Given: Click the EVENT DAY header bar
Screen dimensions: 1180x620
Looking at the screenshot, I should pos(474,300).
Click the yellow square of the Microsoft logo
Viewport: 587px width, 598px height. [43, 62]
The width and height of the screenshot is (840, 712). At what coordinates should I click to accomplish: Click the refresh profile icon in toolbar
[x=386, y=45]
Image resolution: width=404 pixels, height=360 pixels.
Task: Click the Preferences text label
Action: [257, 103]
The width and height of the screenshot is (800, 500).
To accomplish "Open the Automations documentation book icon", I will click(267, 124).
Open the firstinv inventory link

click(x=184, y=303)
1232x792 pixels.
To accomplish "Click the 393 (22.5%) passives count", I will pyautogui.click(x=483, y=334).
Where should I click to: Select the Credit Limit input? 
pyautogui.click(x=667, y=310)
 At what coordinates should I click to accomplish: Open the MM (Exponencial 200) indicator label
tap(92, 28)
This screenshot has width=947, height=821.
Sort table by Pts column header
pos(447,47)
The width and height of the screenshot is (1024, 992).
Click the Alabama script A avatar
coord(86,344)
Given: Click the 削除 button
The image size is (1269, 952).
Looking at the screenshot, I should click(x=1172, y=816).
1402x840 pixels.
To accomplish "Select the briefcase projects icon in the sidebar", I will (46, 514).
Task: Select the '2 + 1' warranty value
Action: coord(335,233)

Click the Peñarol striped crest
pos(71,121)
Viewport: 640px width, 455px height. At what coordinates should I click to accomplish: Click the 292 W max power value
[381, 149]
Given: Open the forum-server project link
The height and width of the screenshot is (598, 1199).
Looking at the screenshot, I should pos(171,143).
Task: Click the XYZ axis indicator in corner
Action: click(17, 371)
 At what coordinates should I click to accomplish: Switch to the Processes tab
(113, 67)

* **Exercise**
Edit the records above so that every "coordinates" becomes "location", and keep all other text the same.

* **Written answer**
Given: Click the EVENT DAY header bar
Screen dimensions: 1180x620
Looking at the screenshot, I should pos(474,300).
Click the yellow square of the Microsoft logo
Viewport: 587px width, 598px height. [43, 62]
The width and height of the screenshot is (840, 712). At what location should I click to accomplish: Click the refresh profile icon in toolbar
[x=386, y=45]
Image resolution: width=404 pixels, height=360 pixels.
Task: Click the Preferences text label
Action: [257, 103]
The width and height of the screenshot is (800, 500).
To accomplish "Open the Automations documentation book icon", I will click(267, 124).
Open the firstinv inventory link

click(x=184, y=303)
1232x792 pixels.
To accomplish "Click the 393 (22.5%) passives count", I will pyautogui.click(x=483, y=334).
Where should I click to: Select the Credit Limit input? 
pyautogui.click(x=667, y=310)
 At what location should I click to accomplish: Open the MM (Exponencial 200) indicator label
tap(92, 28)
This screenshot has width=947, height=821.
Sort table by Pts column header
pos(447,47)
The width and height of the screenshot is (1024, 992).
Click the Alabama script A avatar
coord(86,344)
Given: Click the 削除 button
The image size is (1269, 952).
Looking at the screenshot, I should click(x=1172, y=816).
1402x840 pixels.
To accomplish "Select the briefcase projects icon in the sidebar", I will (46, 514).
Task: Select the '2 + 1' warranty value
Action: coord(335,233)

Click the Peñarol striped crest
pos(71,121)
Viewport: 640px width, 455px height. At what location should I click to accomplish: Click the 292 W max power value
[381, 149]
Given: Open the forum-server project link
The height and width of the screenshot is (598, 1199).
Looking at the screenshot, I should pos(171,143).
Task: Click the XYZ axis indicator in corner
Action: click(17, 371)
 At what location should I click to accomplish: Switch to the Processes tab
(113, 67)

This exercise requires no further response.